Usually, I am a high-heat roaster. No matter what protein or vegetable is destined for the oven, I turn the knob upward of 400 degrees, and wing it from there. The more caramelization I’m after, the higher the heat I set it to, with the exact temperature depending on the size of the pieces and my patience for cooking them.
This gently roasted salmon is a notable exception.
Here, I’m not looking for golden edges and crisp skin. What I want is velvety soft flesh imbued with flavor. The fish should fall into silky, pink chunks when your fork breaks into a fillet, without any browning to distract from its suppleness. The final dish has all the charm of a salmon confit, except that it takes half as long to cook, and uses a lot less oil.

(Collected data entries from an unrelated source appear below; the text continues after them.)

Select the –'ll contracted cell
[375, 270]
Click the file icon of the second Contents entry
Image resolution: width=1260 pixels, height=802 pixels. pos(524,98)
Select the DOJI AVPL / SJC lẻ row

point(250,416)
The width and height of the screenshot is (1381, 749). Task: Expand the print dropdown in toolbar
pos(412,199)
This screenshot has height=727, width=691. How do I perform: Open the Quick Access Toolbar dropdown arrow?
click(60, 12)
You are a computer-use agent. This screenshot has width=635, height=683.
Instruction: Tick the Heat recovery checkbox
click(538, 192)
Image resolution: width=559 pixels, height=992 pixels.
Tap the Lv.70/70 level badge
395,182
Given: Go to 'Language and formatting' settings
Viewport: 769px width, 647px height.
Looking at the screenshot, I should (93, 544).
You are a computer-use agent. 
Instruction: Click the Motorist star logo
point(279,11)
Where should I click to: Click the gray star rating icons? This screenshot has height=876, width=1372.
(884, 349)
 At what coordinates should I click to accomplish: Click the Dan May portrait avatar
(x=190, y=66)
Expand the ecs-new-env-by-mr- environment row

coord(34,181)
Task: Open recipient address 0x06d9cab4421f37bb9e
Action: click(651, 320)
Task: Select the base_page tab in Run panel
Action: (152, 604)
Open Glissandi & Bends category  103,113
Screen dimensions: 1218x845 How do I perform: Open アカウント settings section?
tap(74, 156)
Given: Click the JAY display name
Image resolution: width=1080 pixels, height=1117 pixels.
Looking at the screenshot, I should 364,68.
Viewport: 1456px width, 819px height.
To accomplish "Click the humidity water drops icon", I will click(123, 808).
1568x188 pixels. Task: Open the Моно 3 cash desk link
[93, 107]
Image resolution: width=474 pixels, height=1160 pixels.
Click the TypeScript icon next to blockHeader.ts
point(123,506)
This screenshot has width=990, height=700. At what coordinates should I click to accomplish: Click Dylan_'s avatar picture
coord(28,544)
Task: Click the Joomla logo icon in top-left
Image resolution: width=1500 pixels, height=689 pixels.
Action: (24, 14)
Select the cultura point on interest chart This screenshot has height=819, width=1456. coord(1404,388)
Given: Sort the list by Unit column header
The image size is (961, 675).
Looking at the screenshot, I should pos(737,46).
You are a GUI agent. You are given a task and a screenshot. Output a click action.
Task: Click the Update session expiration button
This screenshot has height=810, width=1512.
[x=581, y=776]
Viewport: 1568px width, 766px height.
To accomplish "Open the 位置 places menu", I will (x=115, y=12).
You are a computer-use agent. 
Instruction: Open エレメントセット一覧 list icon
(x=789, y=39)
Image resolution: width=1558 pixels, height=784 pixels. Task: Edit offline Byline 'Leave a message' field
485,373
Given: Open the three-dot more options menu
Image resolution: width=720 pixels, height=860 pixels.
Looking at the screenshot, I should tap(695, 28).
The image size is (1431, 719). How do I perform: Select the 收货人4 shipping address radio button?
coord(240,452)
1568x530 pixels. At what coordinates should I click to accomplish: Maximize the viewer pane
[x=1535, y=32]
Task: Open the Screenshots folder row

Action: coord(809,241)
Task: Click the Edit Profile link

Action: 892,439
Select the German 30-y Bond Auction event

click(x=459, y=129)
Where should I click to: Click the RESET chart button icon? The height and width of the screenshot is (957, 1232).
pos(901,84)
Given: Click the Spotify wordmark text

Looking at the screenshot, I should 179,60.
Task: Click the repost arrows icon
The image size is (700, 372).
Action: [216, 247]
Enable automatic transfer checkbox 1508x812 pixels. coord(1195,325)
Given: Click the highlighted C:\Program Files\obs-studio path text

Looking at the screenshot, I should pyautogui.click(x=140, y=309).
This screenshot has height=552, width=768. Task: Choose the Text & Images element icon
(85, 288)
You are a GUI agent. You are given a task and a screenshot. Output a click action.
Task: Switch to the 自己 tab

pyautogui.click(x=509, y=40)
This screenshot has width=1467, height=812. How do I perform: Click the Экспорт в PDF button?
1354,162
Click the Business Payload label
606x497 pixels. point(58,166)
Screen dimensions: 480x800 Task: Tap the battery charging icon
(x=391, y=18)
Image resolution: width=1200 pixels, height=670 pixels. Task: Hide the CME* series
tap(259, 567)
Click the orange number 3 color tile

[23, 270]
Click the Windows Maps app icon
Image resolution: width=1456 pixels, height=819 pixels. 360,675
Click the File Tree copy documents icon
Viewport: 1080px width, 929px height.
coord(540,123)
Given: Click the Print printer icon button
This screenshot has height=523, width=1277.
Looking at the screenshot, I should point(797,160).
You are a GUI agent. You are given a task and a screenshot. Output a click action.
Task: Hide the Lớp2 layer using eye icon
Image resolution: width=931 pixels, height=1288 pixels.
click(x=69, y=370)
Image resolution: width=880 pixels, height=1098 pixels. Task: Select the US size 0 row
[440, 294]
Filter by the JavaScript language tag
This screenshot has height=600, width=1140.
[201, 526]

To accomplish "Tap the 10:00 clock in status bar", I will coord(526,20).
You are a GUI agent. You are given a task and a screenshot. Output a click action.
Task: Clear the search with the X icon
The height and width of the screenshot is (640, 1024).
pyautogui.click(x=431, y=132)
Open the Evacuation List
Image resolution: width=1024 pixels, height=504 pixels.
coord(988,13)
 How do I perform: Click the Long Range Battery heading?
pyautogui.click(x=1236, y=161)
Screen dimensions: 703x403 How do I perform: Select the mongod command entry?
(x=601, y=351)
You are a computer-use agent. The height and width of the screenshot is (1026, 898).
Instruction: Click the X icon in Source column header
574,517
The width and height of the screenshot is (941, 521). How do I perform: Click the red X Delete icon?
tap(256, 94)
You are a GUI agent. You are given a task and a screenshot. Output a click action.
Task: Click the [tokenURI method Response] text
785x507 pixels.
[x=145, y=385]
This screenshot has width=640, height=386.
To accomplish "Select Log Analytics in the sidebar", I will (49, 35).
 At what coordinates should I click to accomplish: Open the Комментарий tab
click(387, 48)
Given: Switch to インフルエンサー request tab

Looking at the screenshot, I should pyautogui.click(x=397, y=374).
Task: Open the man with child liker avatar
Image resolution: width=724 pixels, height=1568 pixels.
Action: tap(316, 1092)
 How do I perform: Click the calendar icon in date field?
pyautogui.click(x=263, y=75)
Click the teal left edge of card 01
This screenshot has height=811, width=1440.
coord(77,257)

To add flavor to the salmon and to insulate it from any possible hot spots at the bottom of the pan, I set the fillets on a bed of thinly sliced fennel. The fennel roasts along with the fish, softening slightly. The thinner you cut it, the more tender it will become. So if you have a mandoline in one of your kitchen drawers, now would be a good time to unearth it. Or practice your knife skills with your sharpest blade; transparency is your goal.
I like to serve more slivered fennel on the side as a slawlike salad, tossed with fresh lime juice and olive oil. It’s a bright, tangy counterpart to the richness of the fish.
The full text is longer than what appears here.